>> begin

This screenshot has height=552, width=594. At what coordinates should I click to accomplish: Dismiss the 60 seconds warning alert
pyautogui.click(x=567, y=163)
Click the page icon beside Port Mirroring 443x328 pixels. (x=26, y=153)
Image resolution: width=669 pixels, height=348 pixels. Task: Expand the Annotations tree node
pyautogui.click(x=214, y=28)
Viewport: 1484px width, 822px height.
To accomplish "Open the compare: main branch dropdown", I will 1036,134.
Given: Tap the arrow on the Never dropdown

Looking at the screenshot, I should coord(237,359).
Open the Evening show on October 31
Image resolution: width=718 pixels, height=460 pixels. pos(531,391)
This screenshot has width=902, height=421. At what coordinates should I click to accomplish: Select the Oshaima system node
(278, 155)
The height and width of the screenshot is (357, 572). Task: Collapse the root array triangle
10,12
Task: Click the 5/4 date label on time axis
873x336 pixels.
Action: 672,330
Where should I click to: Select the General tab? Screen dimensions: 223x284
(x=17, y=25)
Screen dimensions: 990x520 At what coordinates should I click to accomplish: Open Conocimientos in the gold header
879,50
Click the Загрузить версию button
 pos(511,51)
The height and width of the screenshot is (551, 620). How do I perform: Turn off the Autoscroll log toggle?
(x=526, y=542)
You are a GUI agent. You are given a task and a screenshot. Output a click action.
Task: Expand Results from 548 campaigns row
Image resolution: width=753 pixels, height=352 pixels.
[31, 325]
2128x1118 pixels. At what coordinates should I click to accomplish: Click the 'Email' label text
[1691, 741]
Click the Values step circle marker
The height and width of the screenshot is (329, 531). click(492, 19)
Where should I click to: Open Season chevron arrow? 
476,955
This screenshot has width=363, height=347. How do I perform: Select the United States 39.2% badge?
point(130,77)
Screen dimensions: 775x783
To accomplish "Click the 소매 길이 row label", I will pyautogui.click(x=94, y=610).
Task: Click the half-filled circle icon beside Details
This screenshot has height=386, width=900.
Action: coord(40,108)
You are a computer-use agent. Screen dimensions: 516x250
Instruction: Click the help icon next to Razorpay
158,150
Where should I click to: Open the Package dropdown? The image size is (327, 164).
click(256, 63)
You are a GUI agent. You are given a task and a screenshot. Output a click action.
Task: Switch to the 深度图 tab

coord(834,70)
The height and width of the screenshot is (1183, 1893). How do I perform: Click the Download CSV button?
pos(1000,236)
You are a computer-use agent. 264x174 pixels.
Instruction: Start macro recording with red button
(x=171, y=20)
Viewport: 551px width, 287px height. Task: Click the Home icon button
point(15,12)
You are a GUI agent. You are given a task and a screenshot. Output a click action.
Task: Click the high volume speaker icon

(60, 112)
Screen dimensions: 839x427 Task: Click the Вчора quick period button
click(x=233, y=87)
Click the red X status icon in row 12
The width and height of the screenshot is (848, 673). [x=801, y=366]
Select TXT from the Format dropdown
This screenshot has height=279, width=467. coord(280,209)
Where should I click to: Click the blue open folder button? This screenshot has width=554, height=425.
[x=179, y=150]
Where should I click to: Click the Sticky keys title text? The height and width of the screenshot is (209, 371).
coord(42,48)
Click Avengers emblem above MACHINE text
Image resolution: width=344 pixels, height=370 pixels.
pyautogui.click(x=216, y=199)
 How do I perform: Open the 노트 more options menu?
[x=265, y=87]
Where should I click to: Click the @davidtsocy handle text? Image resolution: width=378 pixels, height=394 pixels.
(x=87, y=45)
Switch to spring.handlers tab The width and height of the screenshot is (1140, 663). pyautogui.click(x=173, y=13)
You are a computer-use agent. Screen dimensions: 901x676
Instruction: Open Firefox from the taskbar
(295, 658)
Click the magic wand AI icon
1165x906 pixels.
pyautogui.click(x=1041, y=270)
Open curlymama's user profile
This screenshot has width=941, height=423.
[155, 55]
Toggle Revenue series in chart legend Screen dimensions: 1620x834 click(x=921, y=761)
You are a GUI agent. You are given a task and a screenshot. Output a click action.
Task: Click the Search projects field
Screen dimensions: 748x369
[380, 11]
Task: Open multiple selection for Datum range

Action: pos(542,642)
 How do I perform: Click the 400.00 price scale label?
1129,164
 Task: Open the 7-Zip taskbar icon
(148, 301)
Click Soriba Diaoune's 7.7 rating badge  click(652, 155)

>> end

▶ **TASK BRIEF**
Give the lines from the start of the rows through the line with "Click the page" as a Markdown table with the columns No and Line, leaving out blank lines.

▶ **IN RESPONSE**
| No | Line |
|---|---|
| 1 | This screenshot has height=552, width=594. At what coordinates should I click to accomplish: Dismiss the 60 seconds warning alert |
| 2 | pyautogui.click(x=567, y=163) |
| 3 | Click the page icon beside Port Mirroring 443x328 pixels. (x=26, y=153) |